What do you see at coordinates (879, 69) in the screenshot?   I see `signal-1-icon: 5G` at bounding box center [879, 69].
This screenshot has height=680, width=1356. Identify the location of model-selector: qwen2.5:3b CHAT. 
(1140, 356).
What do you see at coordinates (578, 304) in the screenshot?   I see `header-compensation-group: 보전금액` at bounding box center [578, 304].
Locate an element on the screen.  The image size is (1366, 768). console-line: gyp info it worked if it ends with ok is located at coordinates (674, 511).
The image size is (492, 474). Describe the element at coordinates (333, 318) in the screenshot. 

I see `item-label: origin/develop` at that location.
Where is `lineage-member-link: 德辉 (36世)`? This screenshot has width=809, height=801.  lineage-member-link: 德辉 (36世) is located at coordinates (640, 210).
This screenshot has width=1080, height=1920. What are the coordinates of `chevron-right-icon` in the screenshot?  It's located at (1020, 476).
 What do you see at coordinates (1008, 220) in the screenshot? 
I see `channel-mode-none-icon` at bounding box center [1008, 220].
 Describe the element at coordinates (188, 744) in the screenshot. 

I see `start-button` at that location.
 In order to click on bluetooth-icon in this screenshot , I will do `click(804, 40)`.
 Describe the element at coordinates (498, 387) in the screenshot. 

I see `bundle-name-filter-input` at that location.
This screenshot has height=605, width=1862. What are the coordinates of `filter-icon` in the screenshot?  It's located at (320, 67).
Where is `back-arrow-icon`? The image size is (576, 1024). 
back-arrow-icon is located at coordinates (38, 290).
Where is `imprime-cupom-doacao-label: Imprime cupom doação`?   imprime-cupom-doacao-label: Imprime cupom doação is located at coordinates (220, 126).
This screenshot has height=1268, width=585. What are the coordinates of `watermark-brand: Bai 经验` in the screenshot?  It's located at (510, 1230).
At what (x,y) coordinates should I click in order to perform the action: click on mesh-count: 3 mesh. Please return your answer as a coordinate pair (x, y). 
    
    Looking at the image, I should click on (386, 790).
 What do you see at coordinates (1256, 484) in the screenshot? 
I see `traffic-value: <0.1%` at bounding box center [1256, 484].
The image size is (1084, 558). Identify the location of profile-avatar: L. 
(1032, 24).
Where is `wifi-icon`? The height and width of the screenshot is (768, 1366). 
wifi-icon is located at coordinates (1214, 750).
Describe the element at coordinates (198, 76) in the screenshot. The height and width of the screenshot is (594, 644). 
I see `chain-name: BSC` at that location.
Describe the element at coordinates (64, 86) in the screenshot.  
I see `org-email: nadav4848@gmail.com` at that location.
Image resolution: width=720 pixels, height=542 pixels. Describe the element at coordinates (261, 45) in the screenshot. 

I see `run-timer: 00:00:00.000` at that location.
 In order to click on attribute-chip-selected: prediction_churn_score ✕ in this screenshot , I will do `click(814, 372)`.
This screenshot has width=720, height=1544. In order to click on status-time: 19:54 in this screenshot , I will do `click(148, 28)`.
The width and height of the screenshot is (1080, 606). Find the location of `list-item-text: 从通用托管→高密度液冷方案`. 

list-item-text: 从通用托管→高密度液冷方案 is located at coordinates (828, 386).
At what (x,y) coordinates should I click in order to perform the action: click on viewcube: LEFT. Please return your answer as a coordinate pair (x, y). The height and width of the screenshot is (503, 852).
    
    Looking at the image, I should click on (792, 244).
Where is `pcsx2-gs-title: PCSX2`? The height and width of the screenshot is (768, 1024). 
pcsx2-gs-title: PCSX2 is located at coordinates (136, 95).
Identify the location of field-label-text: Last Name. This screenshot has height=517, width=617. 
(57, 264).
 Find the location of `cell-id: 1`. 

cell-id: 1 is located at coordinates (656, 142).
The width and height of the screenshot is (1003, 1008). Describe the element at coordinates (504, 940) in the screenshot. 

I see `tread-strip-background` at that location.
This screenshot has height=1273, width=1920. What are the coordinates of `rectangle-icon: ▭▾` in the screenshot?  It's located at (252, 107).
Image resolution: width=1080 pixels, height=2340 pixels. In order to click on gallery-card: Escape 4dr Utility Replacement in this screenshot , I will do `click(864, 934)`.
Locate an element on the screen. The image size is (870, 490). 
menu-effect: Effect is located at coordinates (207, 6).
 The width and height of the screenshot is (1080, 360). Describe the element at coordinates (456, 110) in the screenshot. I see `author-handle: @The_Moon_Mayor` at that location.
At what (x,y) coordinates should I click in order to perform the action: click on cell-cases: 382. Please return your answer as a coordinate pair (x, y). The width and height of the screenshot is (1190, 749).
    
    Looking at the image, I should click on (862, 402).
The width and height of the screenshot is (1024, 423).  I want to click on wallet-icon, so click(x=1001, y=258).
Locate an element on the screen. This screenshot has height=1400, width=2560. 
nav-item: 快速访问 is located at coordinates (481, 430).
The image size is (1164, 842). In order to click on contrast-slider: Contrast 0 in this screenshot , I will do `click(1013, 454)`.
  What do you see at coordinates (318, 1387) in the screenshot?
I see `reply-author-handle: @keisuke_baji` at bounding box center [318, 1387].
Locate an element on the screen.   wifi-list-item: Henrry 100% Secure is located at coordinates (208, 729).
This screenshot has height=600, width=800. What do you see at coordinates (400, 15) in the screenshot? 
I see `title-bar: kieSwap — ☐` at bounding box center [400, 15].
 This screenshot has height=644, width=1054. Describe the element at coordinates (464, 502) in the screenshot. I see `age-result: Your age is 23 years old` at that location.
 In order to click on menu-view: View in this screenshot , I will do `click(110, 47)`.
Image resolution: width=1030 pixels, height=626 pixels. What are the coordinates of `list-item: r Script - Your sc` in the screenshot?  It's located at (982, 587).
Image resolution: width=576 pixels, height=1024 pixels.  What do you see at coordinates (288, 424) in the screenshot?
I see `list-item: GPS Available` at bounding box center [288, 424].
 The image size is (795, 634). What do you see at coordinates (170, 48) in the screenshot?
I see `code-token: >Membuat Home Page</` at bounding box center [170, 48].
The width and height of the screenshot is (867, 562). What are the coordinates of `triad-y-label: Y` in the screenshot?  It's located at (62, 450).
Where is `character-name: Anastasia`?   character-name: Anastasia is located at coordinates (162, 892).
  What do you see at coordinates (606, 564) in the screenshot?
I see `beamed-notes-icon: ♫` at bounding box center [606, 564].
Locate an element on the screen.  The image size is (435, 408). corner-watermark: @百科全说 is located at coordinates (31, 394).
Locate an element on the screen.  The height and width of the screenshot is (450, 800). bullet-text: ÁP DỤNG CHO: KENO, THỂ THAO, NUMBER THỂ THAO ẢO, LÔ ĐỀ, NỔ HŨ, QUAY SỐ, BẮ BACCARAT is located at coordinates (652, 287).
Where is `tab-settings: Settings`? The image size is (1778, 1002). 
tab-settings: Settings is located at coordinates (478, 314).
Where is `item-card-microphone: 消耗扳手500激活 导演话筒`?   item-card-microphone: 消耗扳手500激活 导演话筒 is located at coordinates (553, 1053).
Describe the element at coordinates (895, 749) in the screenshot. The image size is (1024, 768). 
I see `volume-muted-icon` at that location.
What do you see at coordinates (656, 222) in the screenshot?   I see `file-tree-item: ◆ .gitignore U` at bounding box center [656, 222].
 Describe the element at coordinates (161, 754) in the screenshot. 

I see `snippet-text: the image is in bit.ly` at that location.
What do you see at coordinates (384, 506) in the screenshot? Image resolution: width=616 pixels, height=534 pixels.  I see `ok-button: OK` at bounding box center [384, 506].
##############################
Reproduce every one of the records above verbatim, with no changes to any line.

_Reply_
What do you see at coordinates (879, 69) in the screenshot?   I see `signal-1-icon: 5G` at bounding box center [879, 69].
This screenshot has height=680, width=1356. Identify the location of model-selector: qwen2.5:3b CHAT. 
(1140, 356).
What do you see at coordinates (578, 304) in the screenshot?   I see `header-compensation-group: 보전금액` at bounding box center [578, 304].
Locate an element on the screen.  The image size is (1366, 768). console-line: gyp info it worked if it ends with ok is located at coordinates (674, 511).
The image size is (492, 474). Describe the element at coordinates (333, 318) in the screenshot. 

I see `item-label: origin/develop` at that location.
Where is `lineage-member-link: 德辉 (36世)`? This screenshot has width=809, height=801.  lineage-member-link: 德辉 (36世) is located at coordinates (640, 210).
This screenshot has width=1080, height=1920. What are the coordinates of `chevron-right-icon` in the screenshot?  It's located at (1020, 476).
 What do you see at coordinates (1008, 220) in the screenshot? 
I see `channel-mode-none-icon` at bounding box center [1008, 220].
 Describe the element at coordinates (188, 744) in the screenshot. 

I see `start-button` at that location.
 In order to click on bluetooth-icon in this screenshot , I will do `click(804, 40)`.
 Describe the element at coordinates (498, 387) in the screenshot. 

I see `bundle-name-filter-input` at that location.
This screenshot has height=605, width=1862. What are the coordinates of `filter-icon` in the screenshot?  It's located at (320, 67).
Where is `back-arrow-icon`? The image size is (576, 1024). 
back-arrow-icon is located at coordinates (38, 290).
Where is `imprime-cupom-doacao-label: Imprime cupom doação`?   imprime-cupom-doacao-label: Imprime cupom doação is located at coordinates (220, 126).
This screenshot has height=1268, width=585. What are the coordinates of `watermark-brand: Bai 经验` in the screenshot?  It's located at (510, 1230).
At what (x,y) coordinates should I click in order to perform the action: click on mesh-count: 3 mesh. Please return your answer as a coordinate pair (x, y). 
    
    Looking at the image, I should click on (386, 790).
 What do you see at coordinates (1256, 484) in the screenshot? 
I see `traffic-value: <0.1%` at bounding box center [1256, 484].
The image size is (1084, 558). Identify the location of profile-avatar: L. 
(1032, 24).
Where is `wifi-icon`? The height and width of the screenshot is (768, 1366). 
wifi-icon is located at coordinates (1214, 750).
Describe the element at coordinates (198, 76) in the screenshot. The height and width of the screenshot is (594, 644). 
I see `chain-name: BSC` at that location.
Describe the element at coordinates (64, 86) in the screenshot.  
I see `org-email: nadav4848@gmail.com` at that location.
Image resolution: width=720 pixels, height=542 pixels. Describe the element at coordinates (261, 45) in the screenshot. 

I see `run-timer: 00:00:00.000` at that location.
 In order to click on attribute-chip-selected: prediction_churn_score ✕ in this screenshot , I will do `click(814, 372)`.
This screenshot has width=720, height=1544. In order to click on status-time: 19:54 in this screenshot , I will do `click(148, 28)`.
The width and height of the screenshot is (1080, 606). Find the location of `list-item-text: 从通用托管→高密度液冷方案`. 

list-item-text: 从通用托管→高密度液冷方案 is located at coordinates (828, 386).
At what (x,y) coordinates should I click in order to perform the action: click on viewcube: LEFT. Please return your answer as a coordinate pair (x, y). The height and width of the screenshot is (503, 852).
    
    Looking at the image, I should click on (792, 244).
Where is `pcsx2-gs-title: PCSX2`? The height and width of the screenshot is (768, 1024). 
pcsx2-gs-title: PCSX2 is located at coordinates (136, 95).
Identify the location of field-label-text: Last Name. This screenshot has height=517, width=617. 
(57, 264).
 Find the location of `cell-id: 1`. 

cell-id: 1 is located at coordinates (656, 142).
The width and height of the screenshot is (1003, 1008). Describe the element at coordinates (504, 940) in the screenshot. 

I see `tread-strip-background` at that location.
This screenshot has height=1273, width=1920. What are the coordinates of `rectangle-icon: ▭▾` in the screenshot?  It's located at (252, 107).
Image resolution: width=1080 pixels, height=2340 pixels. In order to click on gallery-card: Escape 4dr Utility Replacement in this screenshot , I will do `click(864, 934)`.
Locate an element on the screen. The image size is (870, 490). 
menu-effect: Effect is located at coordinates (207, 6).
 The width and height of the screenshot is (1080, 360). Describe the element at coordinates (456, 110) in the screenshot. I see `author-handle: @The_Moon_Mayor` at that location.
At what (x,y) coordinates should I click in order to perform the action: click on cell-cases: 382. Please return your answer as a coordinate pair (x, y). The width and height of the screenshot is (1190, 749).
    
    Looking at the image, I should click on (862, 402).
The width and height of the screenshot is (1024, 423).  I want to click on wallet-icon, so click(x=1001, y=258).
Locate an element on the screen. This screenshot has height=1400, width=2560. 
nav-item: 快速访问 is located at coordinates (481, 430).
The image size is (1164, 842). In order to click on contrast-slider: Contrast 0 in this screenshot , I will do `click(1013, 454)`.
  What do you see at coordinates (318, 1387) in the screenshot?
I see `reply-author-handle: @keisuke_baji` at bounding box center [318, 1387].
Locate an element on the screen.   wifi-list-item: Henrry 100% Secure is located at coordinates (208, 729).
This screenshot has height=600, width=800. What do you see at coordinates (400, 15) in the screenshot? 
I see `title-bar: kieSwap — ☐` at bounding box center [400, 15].
 This screenshot has height=644, width=1054. Describe the element at coordinates (464, 502) in the screenshot. I see `age-result: Your age is 23 years old` at that location.
 In order to click on menu-view: View in this screenshot , I will do `click(110, 47)`.
Image resolution: width=1030 pixels, height=626 pixels. What are the coordinates of `list-item: r Script - Your sc` in the screenshot?  It's located at (982, 587).
Image resolution: width=576 pixels, height=1024 pixels.  What do you see at coordinates (288, 424) in the screenshot?
I see `list-item: GPS Available` at bounding box center [288, 424].
 The image size is (795, 634). What do you see at coordinates (170, 48) in the screenshot?
I see `code-token: >Membuat Home Page</` at bounding box center [170, 48].
The width and height of the screenshot is (867, 562). What are the coordinates of `triad-y-label: Y` in the screenshot?  It's located at (62, 450).
Where is `character-name: Anastasia`?   character-name: Anastasia is located at coordinates (162, 892).
  What do you see at coordinates (606, 564) in the screenshot?
I see `beamed-notes-icon: ♫` at bounding box center [606, 564].
Locate an element on the screen.  The image size is (435, 408). corner-watermark: @百科全说 is located at coordinates (31, 394).
Locate an element on the screen.  The height and width of the screenshot is (450, 800). bullet-text: ÁP DỤNG CHO: KENO, THỂ THAO, NUMBER THỂ THAO ẢO, LÔ ĐỀ, NỔ HŨ, QUAY SỐ, BẮ BACCARAT is located at coordinates (652, 287).
Where is `tab-settings: Settings`? The image size is (1778, 1002). 
tab-settings: Settings is located at coordinates (478, 314).
Where is `item-card-microphone: 消耗扳手500激活 导演话筒`?   item-card-microphone: 消耗扳手500激活 导演话筒 is located at coordinates (553, 1053).
Describe the element at coordinates (895, 749) in the screenshot. The image size is (1024, 768). 
I see `volume-muted-icon` at that location.
What do you see at coordinates (656, 222) in the screenshot?   I see `file-tree-item: ◆ .gitignore U` at bounding box center [656, 222].
 Describe the element at coordinates (161, 754) in the screenshot. 

I see `snippet-text: the image is in bit.ly` at that location.
What do you see at coordinates (384, 506) in the screenshot? Image resolution: width=616 pixels, height=534 pixels.  I see `ok-button: OK` at bounding box center [384, 506].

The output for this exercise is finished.